ACTIVITY. Show every line of the data below that includes the word "search".

*** Block opens ***

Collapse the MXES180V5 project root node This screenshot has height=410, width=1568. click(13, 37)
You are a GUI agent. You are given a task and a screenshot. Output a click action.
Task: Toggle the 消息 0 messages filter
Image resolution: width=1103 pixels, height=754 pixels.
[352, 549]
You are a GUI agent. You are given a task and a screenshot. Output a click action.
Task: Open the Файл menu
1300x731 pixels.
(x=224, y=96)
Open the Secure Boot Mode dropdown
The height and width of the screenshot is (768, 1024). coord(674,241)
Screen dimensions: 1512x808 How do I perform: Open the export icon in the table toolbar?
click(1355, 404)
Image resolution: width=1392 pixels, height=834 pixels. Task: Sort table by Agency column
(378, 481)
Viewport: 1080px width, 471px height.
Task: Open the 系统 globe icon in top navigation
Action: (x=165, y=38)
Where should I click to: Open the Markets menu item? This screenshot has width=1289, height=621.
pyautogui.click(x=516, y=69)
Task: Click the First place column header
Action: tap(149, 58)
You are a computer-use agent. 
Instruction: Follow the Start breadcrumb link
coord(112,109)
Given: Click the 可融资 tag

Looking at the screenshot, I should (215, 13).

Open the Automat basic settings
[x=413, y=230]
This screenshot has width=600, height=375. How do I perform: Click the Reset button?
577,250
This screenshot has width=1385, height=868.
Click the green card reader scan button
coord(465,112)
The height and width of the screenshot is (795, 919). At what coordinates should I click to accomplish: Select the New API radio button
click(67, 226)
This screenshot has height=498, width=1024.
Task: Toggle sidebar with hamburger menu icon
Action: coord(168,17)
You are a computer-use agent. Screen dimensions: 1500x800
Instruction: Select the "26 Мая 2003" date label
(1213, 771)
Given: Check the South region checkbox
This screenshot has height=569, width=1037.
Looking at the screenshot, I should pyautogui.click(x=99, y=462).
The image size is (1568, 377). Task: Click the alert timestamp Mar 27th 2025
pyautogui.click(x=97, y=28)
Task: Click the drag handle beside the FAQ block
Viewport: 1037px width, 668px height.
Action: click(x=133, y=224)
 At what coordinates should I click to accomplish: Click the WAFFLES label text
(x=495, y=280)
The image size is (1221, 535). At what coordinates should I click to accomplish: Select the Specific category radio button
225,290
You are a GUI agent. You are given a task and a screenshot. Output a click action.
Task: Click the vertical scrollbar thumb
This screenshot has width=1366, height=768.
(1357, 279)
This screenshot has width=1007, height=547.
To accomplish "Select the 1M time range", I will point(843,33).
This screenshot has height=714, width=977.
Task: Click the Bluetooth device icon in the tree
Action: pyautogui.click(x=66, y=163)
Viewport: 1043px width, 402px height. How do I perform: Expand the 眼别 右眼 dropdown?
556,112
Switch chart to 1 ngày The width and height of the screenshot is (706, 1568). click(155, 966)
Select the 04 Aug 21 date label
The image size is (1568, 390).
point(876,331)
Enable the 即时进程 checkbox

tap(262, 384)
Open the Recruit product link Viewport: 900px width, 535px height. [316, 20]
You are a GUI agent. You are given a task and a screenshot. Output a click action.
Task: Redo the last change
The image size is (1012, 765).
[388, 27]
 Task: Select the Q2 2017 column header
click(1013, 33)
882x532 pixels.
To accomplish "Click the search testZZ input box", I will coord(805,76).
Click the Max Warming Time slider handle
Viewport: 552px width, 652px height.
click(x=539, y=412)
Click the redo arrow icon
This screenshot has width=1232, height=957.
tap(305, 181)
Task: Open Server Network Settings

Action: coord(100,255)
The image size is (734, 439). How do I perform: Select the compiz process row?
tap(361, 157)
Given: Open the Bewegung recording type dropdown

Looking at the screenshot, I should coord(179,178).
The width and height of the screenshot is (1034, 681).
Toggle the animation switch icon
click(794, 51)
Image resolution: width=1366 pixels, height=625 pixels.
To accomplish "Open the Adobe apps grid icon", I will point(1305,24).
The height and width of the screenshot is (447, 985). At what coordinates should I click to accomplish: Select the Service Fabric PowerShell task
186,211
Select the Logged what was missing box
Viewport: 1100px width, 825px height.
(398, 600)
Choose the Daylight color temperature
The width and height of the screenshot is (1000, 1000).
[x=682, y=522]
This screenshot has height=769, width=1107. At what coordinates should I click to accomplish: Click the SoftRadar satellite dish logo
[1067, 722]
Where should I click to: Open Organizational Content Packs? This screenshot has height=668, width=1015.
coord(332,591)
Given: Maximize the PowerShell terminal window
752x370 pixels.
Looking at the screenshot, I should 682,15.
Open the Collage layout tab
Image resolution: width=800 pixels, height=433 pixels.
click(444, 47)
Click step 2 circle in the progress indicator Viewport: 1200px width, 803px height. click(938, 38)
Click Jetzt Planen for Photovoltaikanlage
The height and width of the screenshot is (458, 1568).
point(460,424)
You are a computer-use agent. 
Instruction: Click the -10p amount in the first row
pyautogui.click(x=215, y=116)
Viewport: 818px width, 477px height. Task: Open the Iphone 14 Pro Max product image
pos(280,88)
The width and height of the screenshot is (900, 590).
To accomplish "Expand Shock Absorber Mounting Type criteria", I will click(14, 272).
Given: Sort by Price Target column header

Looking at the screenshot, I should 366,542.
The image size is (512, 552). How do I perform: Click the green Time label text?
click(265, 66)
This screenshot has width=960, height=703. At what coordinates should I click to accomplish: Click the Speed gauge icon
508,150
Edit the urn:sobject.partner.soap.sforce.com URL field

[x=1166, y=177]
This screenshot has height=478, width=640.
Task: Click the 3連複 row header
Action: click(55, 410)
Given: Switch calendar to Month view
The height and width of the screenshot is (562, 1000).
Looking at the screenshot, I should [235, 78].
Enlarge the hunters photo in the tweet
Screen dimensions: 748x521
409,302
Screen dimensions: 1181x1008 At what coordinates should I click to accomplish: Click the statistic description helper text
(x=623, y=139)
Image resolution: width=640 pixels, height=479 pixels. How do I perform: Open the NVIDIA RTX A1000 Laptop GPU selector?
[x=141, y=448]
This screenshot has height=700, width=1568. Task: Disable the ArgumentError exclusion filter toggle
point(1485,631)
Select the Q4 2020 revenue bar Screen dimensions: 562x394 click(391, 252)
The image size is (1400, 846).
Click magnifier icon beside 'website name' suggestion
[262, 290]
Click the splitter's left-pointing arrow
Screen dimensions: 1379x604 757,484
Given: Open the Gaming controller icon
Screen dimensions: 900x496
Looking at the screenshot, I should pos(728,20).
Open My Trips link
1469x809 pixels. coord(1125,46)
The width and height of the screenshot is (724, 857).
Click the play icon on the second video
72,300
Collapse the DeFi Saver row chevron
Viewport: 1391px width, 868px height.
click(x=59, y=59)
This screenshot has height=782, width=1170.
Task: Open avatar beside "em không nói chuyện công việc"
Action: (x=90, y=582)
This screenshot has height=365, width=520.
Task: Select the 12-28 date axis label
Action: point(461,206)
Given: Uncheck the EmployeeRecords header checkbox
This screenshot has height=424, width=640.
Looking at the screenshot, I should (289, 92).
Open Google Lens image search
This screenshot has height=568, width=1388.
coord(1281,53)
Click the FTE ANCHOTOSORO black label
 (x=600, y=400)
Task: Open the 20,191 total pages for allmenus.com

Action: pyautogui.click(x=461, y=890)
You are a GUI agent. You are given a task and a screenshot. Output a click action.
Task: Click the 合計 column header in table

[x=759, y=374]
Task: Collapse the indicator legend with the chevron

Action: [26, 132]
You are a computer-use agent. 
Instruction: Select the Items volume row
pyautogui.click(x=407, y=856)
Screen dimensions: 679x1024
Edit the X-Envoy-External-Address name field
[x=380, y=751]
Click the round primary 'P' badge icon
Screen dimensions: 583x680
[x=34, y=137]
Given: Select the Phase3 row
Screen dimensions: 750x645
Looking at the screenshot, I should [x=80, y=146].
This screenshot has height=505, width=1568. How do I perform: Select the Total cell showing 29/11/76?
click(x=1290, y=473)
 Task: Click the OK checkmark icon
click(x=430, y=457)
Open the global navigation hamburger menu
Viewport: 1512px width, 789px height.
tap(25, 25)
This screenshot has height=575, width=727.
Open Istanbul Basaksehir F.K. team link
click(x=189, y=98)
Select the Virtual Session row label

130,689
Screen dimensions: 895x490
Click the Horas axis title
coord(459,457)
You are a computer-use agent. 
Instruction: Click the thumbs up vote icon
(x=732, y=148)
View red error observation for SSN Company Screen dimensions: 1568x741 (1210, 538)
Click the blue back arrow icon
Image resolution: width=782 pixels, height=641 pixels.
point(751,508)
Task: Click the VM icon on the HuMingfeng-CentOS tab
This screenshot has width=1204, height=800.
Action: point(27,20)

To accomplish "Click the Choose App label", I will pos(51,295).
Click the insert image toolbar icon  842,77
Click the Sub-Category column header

*** Block closes ***

OUTPUT OF THE TASK.
To accomplish "Click the search testZZ input box", I will coord(805,76).
Open Google Lens image search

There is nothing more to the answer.